● **Challenge**
List each line in the items below that contains the word "This". Case counts.

━━━ Data listing

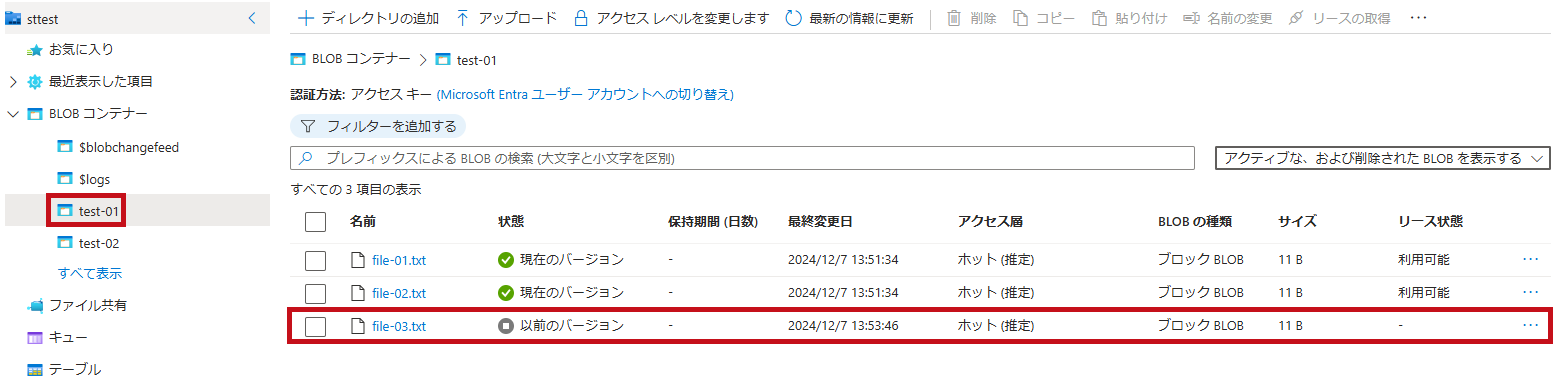Select the test-02 container in the sidebar
This screenshot has height=385, width=1560.
pos(99,243)
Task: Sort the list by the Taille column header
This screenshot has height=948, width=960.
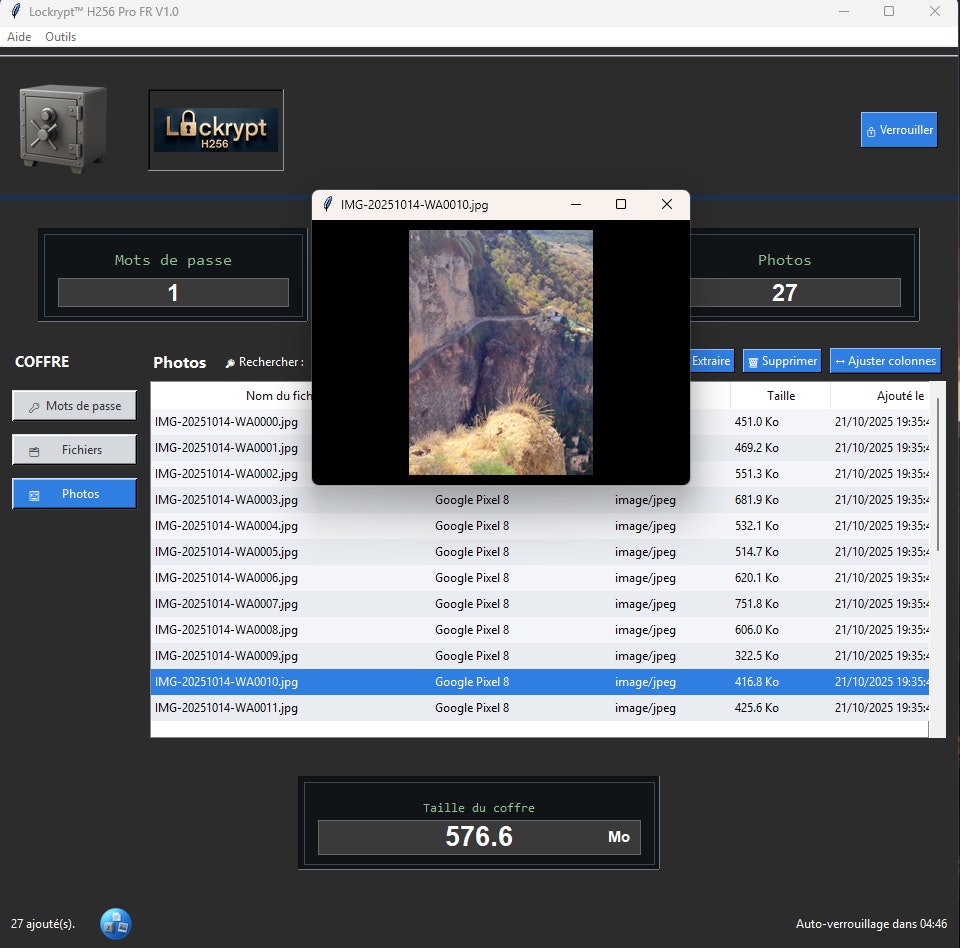Action: 780,395
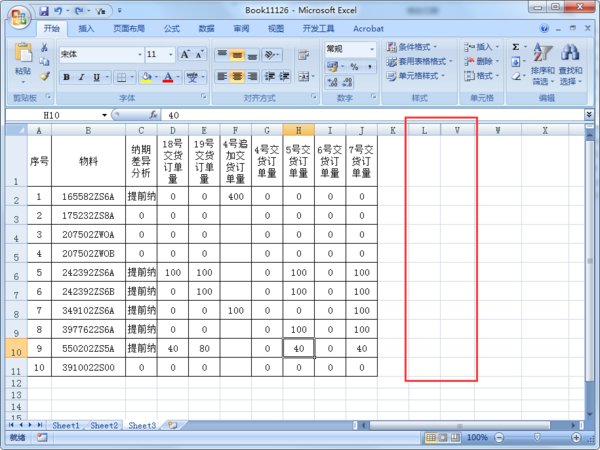Toggle Underline formatting button

tap(95, 76)
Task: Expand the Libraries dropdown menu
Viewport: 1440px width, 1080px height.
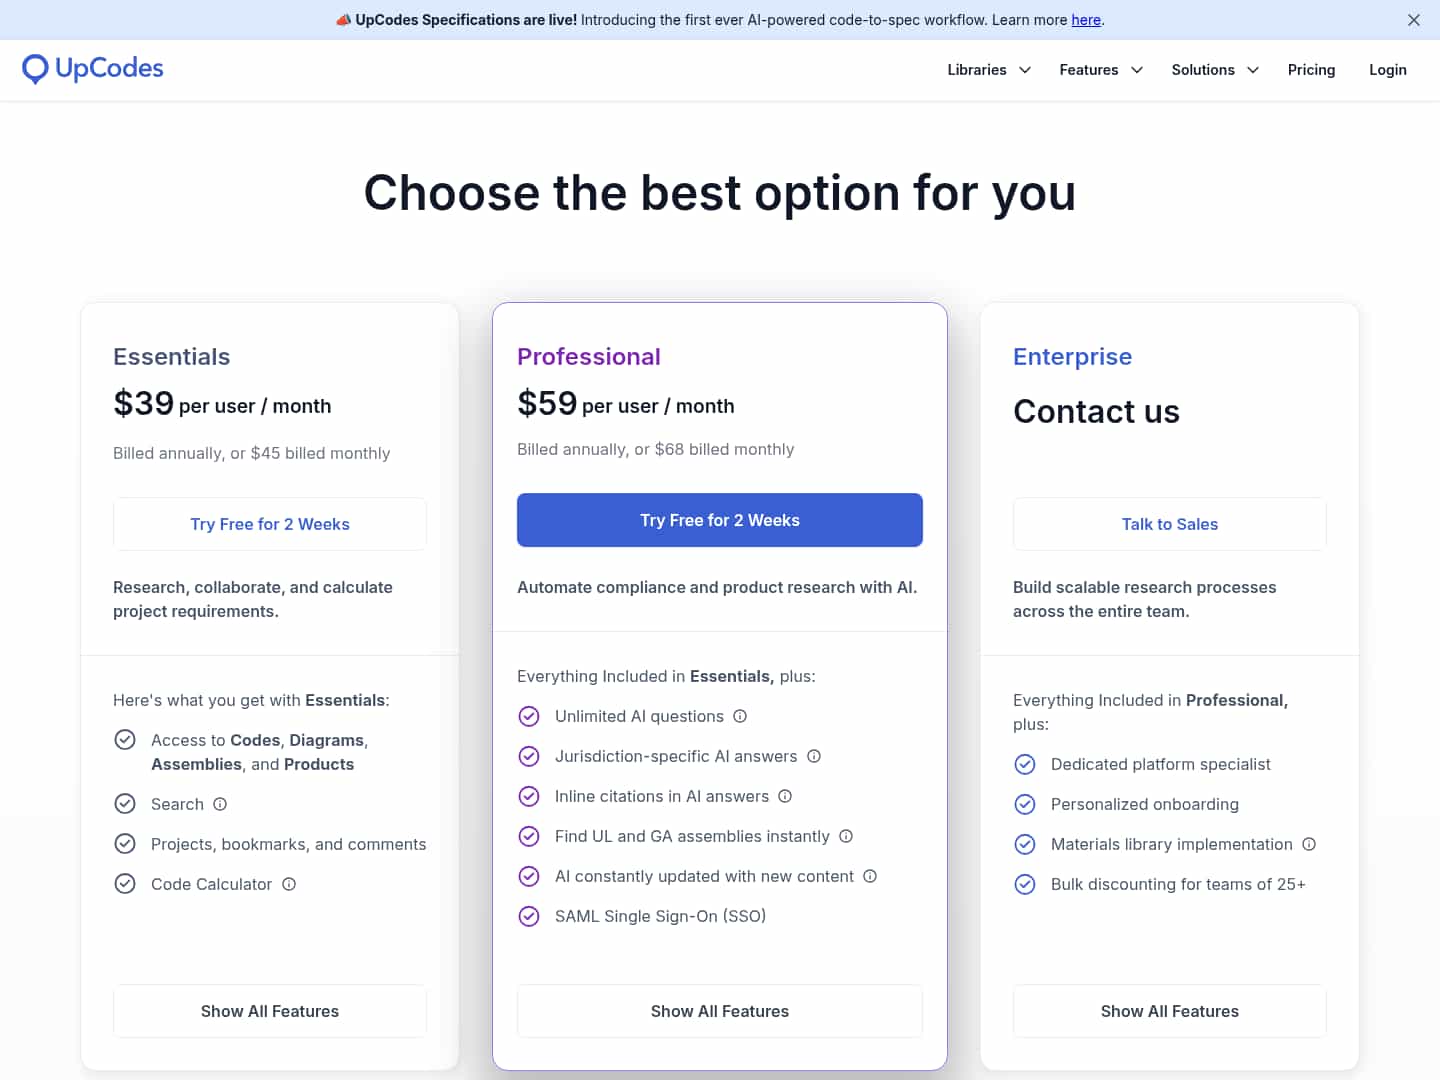Action: (x=988, y=70)
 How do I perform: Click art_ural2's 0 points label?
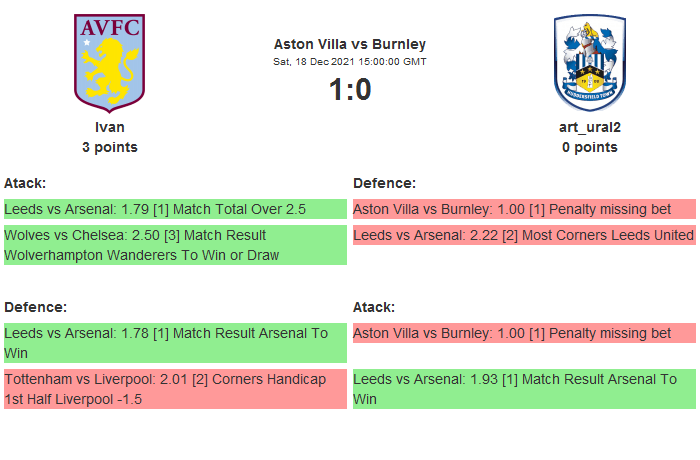[589, 147]
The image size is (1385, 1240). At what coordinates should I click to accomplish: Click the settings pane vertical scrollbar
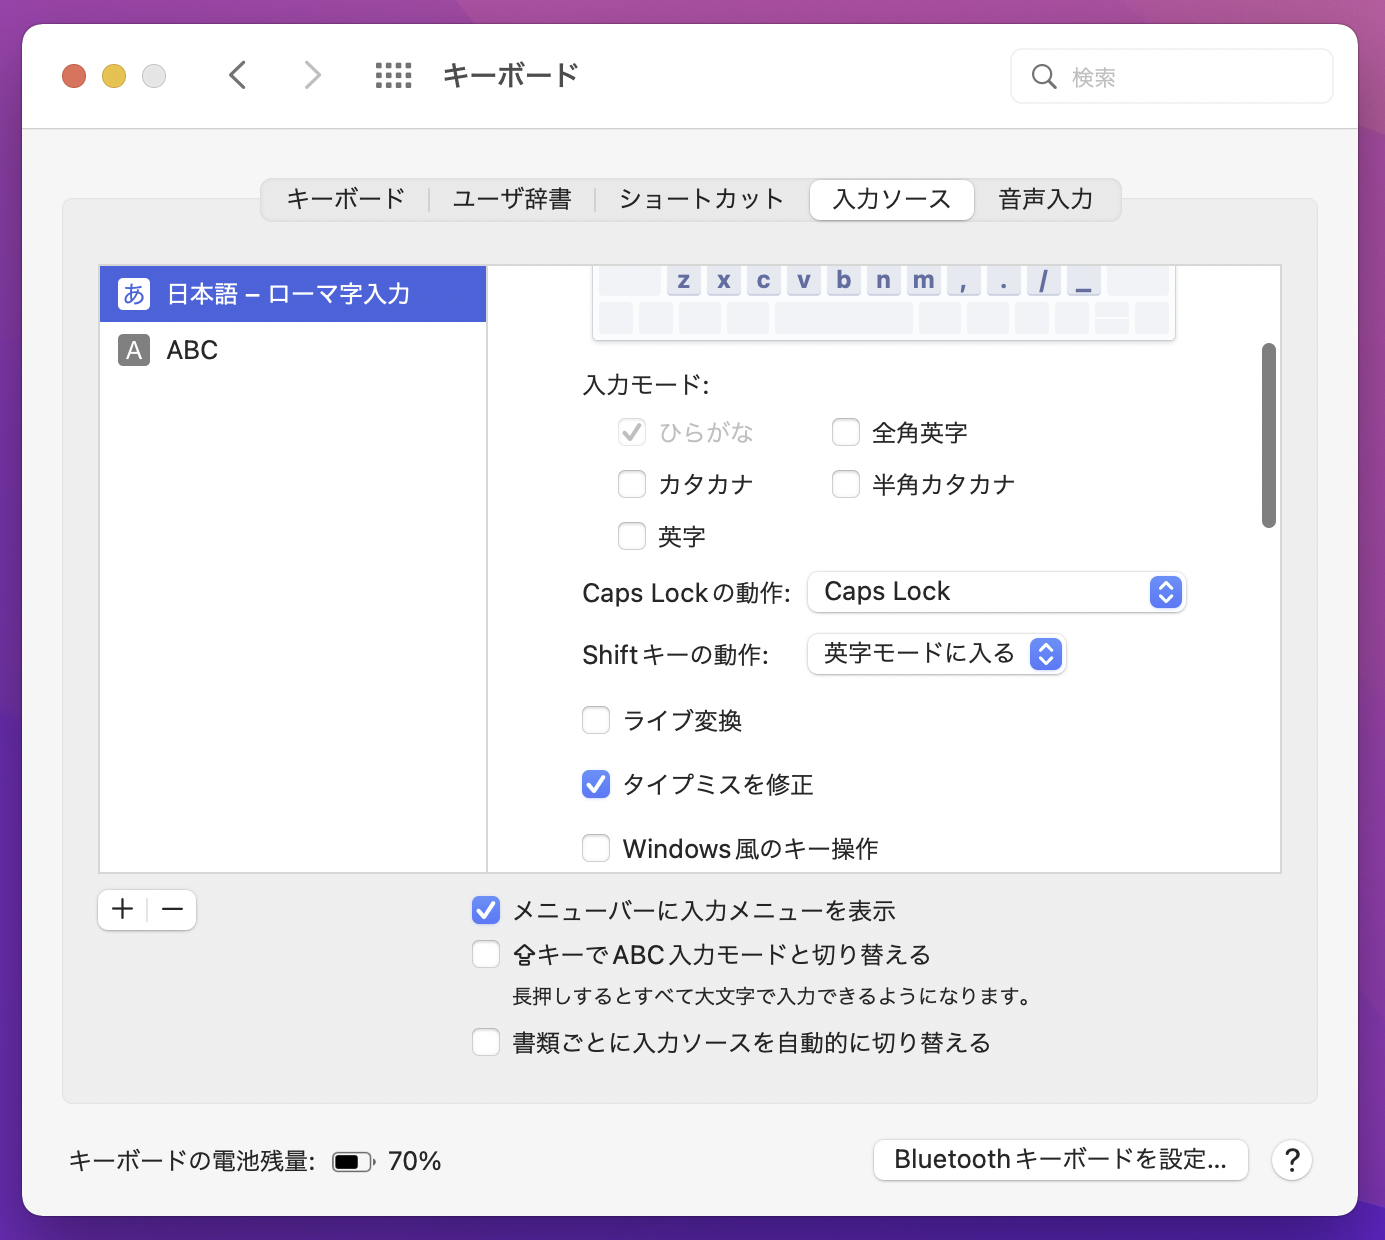point(1268,435)
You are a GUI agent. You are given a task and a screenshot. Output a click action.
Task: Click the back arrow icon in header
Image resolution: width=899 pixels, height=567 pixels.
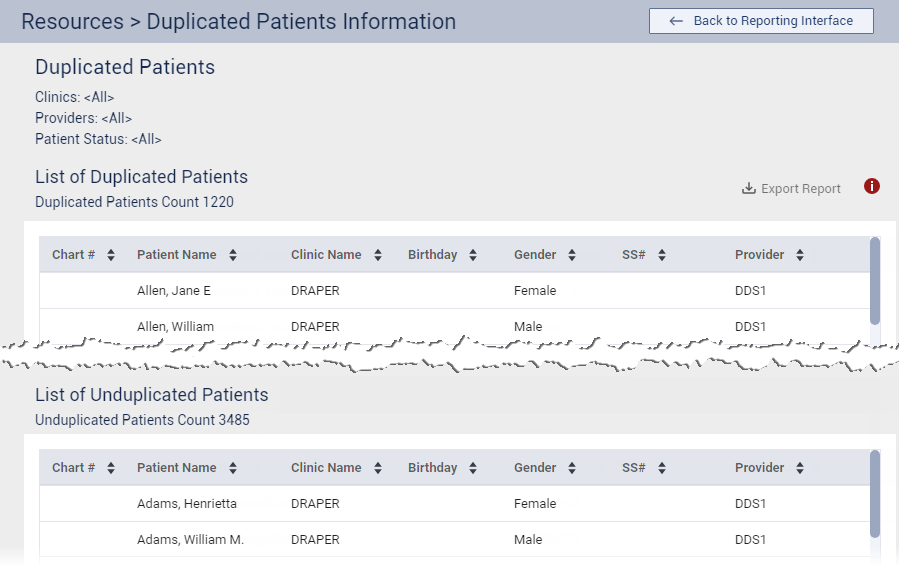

━━━━━━

● **Expected answer**
This screenshot has height=385, width=1560.
This screenshot has height=948, width=960.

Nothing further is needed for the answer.